Commercial operations
- Original gauge: 4 ft 8+1⁄2 in (1,435 mm)

Preserved operations
- Length: 1⁄3 mile (0.536 km)
- Preserved gauge: 4 ft 8+1⁄2 in (1,435 mm)

Commercial history
- Opened: 1903/1904
- Closed: 1952 Passenger 1964 Freight

Preservation history
- 2009: Re-opened

= Tanat Valley Light Railway =

Heritage railway in Shropshire, England

The Tanat Valley Light Railway (TVLR) was a 15 mi long standard gauge light railway. It ran westwards from Llanyblodwel in Shropshire, about 5 miles or 8 km southwest of Oswestry. It crossed the Wales–England border and continued up the Tanat Valley, terminating at Llangynog in Powys. It opened in 1904, providing access to a fairly remote area, and transport facilities for slate production and agriculture.

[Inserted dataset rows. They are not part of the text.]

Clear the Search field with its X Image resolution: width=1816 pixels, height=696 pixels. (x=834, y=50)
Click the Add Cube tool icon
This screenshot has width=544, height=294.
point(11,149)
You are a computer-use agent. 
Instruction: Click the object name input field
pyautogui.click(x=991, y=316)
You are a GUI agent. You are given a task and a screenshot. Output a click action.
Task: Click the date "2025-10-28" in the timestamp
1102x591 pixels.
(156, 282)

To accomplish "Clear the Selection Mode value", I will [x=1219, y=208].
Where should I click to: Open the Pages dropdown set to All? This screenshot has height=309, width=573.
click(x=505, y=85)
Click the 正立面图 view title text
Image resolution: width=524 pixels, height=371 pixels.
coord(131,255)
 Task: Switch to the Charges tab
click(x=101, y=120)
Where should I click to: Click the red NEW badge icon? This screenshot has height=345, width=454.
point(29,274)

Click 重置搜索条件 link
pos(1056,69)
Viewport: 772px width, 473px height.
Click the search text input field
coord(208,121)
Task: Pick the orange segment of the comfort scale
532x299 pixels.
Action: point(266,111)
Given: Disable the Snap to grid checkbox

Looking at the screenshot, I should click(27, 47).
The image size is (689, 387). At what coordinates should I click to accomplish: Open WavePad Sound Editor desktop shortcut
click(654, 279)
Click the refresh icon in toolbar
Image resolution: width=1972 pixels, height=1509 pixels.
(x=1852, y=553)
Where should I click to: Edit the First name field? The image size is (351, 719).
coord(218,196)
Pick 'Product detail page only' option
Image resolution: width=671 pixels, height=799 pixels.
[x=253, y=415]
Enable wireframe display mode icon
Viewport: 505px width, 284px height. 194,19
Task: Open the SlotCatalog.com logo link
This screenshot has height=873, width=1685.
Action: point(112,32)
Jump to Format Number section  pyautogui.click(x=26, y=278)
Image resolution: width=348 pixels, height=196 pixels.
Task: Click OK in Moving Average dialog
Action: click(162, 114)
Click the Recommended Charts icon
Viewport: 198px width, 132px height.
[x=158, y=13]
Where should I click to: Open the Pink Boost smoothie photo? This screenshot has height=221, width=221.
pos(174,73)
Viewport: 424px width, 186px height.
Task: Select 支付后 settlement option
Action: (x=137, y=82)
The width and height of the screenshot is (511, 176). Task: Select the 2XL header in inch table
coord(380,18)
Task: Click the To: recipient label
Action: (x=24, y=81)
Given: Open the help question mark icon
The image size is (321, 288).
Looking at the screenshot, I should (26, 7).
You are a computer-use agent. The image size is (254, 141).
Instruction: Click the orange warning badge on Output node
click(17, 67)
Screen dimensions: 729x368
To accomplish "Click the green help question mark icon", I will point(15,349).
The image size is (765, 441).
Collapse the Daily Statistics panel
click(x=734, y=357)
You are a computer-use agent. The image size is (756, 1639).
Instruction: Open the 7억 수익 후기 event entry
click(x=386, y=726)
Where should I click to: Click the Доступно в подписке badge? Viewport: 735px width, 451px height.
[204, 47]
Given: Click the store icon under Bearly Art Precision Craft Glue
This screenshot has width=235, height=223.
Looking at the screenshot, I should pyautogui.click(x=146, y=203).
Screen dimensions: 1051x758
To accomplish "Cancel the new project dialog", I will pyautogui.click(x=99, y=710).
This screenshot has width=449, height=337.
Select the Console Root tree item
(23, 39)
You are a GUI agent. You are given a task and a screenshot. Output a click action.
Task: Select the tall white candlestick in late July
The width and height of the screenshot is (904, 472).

Its promoters were unable to raise the capital to construct the line, but a number of government grants and considerable generosity by the Cambrian Railways company enabled the building of the line. The company was always in debt and in 1921 was obliged to sell the line to the Cambrian Railways.

Rural passenger use collapsed and the railway closed to passengers in 1951, and completely in 1964.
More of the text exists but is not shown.